La scoperta risale al 1935, e già il periodo è quello del film di Peter Jackson. Lo scopritore ha un nome nobile, da aviatore della Prima Guerra Mondiale: Gustav Heinrich Ralph von Koenigswald, che di professione faceva il paleontologo.

Il tutto ha inizio in una farmacia di Hong Kong; gli sconvolgimenti politici che stanno attraversando la vecchia Europa sono lontani. Von Koenigswald, tedesco, lavora per il Governo Coloniale Olandese, per il quale ha redatto la carta geologica di Giava. E proprio su quell’isola, a Sangiran, ha scoperto da meno di un anno un importante sito paleontologico.

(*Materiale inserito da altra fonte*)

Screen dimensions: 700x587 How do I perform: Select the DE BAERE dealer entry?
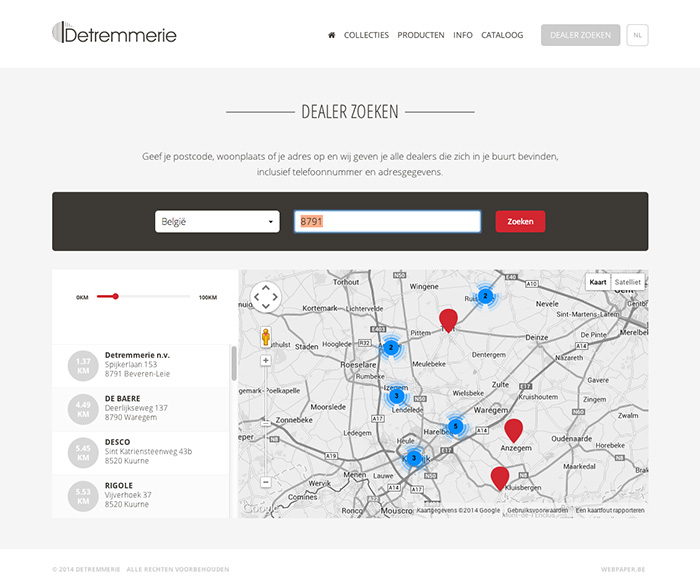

Deve essere piuttosto soddisfatto della sua carriera, mentre fa uno dei suoi soliti giri alla ricerca di ossa di drago, reperti fossili che, secondo la medicina cinese, hanno effetti curativi sull’organismo.

È allora che si trova di fronte a un molare grande quanto un bicchierino da grappa.

Questo fu l’inizio degli studi sul Giganthopithecus Blackii, una scimmia antropomorfa alta fino a tre metri e pesante sui 550 chili.

Per molti anni non si è saputo un granché su questo bestione, per via di una certa mancanza di reperti. Niente di strano: per centinai d’anni, in Cina, le ossa fossili sono state polverizzate con la convinzione che avessero poteri di guarigione.

Di recente, il reparto di geocronologia della McMaster University di Hamilton, in Canada, è riuscito a determinare che il nostro King Kong dagli occhi a mandorla visse nel Pleistocene: la sua storia evolutiva durò circa un milione di anni e si estinse intorno ai centomila anni fa.

Per un po’, quindi, convisse con l’Homo Sapiens. Da vittima, probabilmente, dato che lo scimmione si nutriva solo di bambù; e non è da escludere che i nostri antenati furono una delle cause della sua estinzione.

Niente tirannosauri a cui dare la colpa: erano spariti dalla faccia della terra già da un bel pezzo.